I was trying to hold out here till March, till the end of the lease…and there is some great help coming from my family for me…but the uncertainty of this makes me feel like I’m sitting here with my head in a vise, and I cannot even really imagine what *she* is feeling.
Glynis Jolly said,
December 1, 2010 at 5:27 PM
I have no idea where you live but it isn’t as good as where I live. In this little berg is not one, but two apartment complexes that are set up just for those of us with mobility challenges. No they’re not big complexes but more than a four-plex with ample parking set up for wheelchairs.
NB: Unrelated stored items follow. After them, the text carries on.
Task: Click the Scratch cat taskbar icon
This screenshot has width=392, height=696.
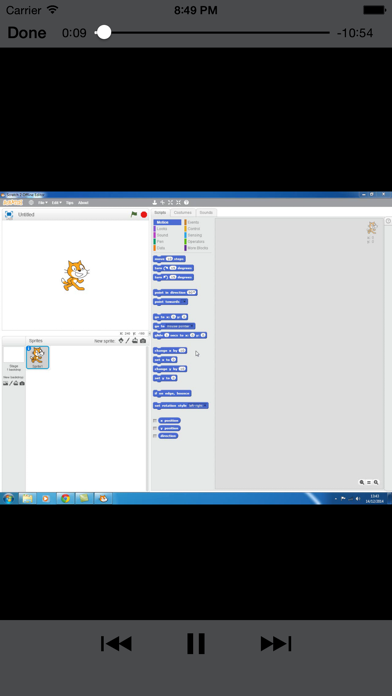Action: pos(103,498)
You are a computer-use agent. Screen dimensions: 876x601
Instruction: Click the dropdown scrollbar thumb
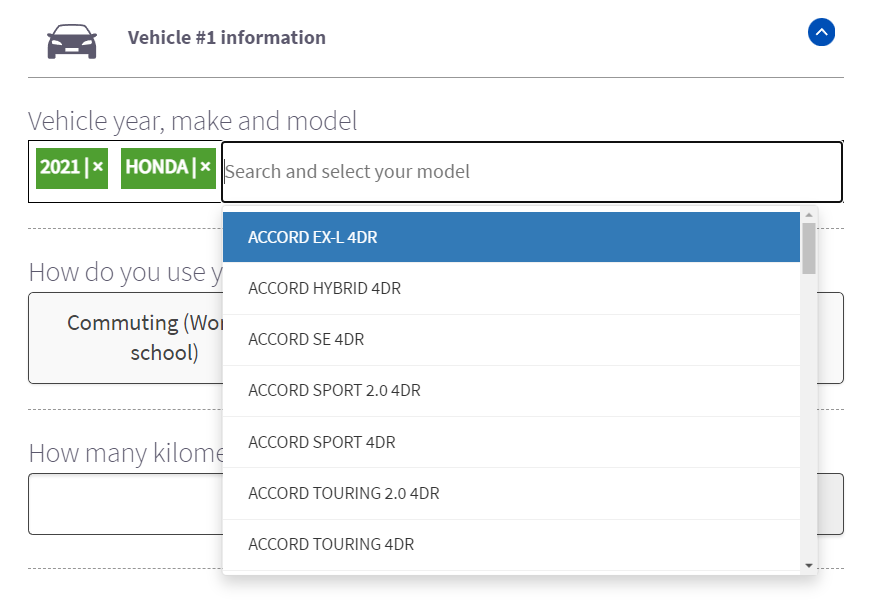[x=808, y=247]
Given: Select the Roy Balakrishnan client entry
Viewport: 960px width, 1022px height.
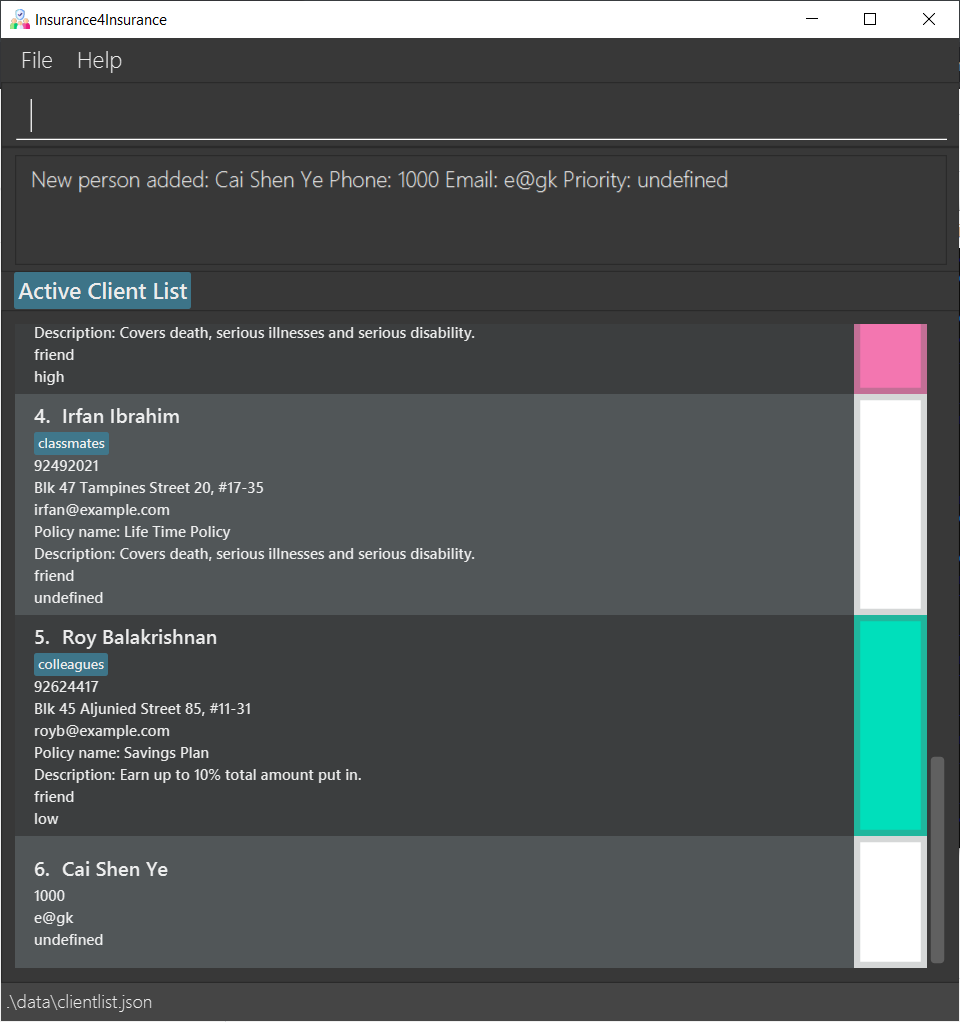Looking at the screenshot, I should (x=434, y=725).
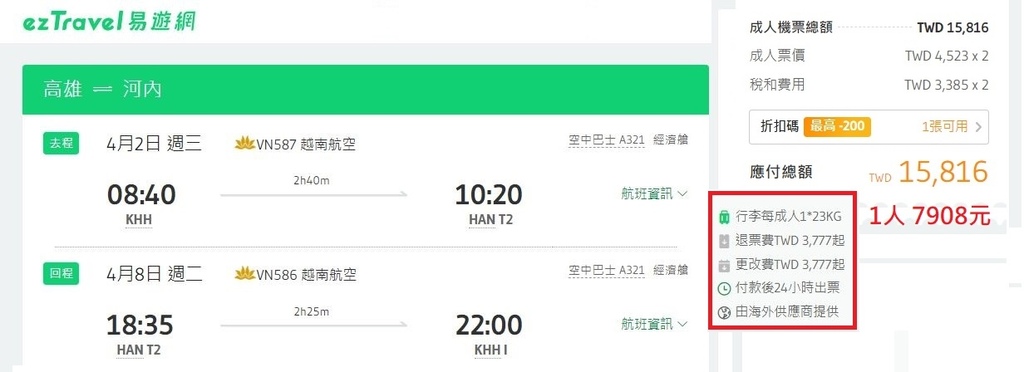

Of course, I live in an area that is full of seniors which might have something to do with it. Where am I? The Cumberland Mountains of Tennessee where the sport for every season is golf.
I don’t have any money either. My husband is disabled too. I can’t find a job that I can do so I blog for advertising hoping to make a few bucks. My husband is working but all he can get is a minimum pay job. He does have his retirement from the service but that’s only $800 per month. We have learned how to make pennies scream when we pinch them.